Given an array nums of integers and integer k, return the maximum sum such that there exists i < j with nums[i] + nums[j] = sum and sum < k. If no i, j exist satisfying this equation, return -1.
Example 1:
Input: nums = [34,23,1,24,75,33,54,8], k = 60
Output: 58
Explanation: We can use 34 and 24 to sum 58 which is less than 60.
Example 2:
Input: nums = [10,20,30], k = 15
Output: -1
Explanation: In this case it is not possible to get a pair sum less that 15.
Constraints:
1 <= nums.length <= 100
1 <= nums[i] <= 1000
1 <= k <= 2000
Solutions
Solution 1: Sorting + Binary Search
We can first sort the array $nums$, and initialize the answer as $-1$.
Next, we enumerate each element $nums[i]$ in the array, and find the maximum $nums[j]$ in the array that satisfies $nums[j] + nums[i] < k$. Here, we can use binary search to speed up the search process. If we find such a $nums[j]$, then we can update the answer, i.e., $ans = \max(ans, nums[i] + nums[j])$.
After the enumeration ends, return the answer.
The time complexity is $O(n \times \log n)$, and the space complexity is $O(\log n)$. Here, $n$ is the length of the array $nums$.
Similar to Solution 1, we can first sort the array $nums$, and initialize the answer as $-1$.

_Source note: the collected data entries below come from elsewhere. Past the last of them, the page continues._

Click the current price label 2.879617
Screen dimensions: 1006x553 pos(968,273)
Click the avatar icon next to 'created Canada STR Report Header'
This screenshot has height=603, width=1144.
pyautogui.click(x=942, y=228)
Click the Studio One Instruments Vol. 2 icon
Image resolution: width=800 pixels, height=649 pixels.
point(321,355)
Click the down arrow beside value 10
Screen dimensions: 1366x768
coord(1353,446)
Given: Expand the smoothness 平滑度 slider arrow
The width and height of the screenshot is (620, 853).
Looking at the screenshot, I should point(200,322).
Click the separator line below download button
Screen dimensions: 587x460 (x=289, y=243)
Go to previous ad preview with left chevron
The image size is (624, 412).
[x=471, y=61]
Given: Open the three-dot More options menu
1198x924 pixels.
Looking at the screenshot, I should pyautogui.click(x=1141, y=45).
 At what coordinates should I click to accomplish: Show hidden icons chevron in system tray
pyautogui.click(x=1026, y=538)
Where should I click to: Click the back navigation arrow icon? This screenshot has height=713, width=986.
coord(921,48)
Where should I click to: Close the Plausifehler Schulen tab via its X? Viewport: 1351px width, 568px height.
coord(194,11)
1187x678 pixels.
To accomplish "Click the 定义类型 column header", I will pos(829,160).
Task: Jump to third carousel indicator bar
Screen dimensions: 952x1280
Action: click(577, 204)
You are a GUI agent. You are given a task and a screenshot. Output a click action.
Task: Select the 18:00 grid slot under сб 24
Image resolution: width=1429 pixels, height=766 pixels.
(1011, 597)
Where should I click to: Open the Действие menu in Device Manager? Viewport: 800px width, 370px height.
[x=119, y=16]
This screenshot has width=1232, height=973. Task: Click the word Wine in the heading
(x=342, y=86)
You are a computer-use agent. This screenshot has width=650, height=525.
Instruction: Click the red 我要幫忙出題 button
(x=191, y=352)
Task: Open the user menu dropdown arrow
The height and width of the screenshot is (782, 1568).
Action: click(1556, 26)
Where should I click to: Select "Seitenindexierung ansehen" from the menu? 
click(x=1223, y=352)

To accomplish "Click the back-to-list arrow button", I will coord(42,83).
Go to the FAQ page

Next, we use two pointers $i$ and $j$ to point to the left and right ends of the array, respectively. Each time we judge whether $s = nums[i] + nums[j]$ is less than $k$. If it is less than $k$, then we can update the answer, i.e., $ans = \max(ans, s)$, and move $i$ one step to the right, otherwise move $j$ one step to the left.
After the enumeration ends, return the answer.
The time complexity is $O(n \times \log n)$, and the space complexity is $O(\log n)$. Here, $n$ is the length of the array $nums$.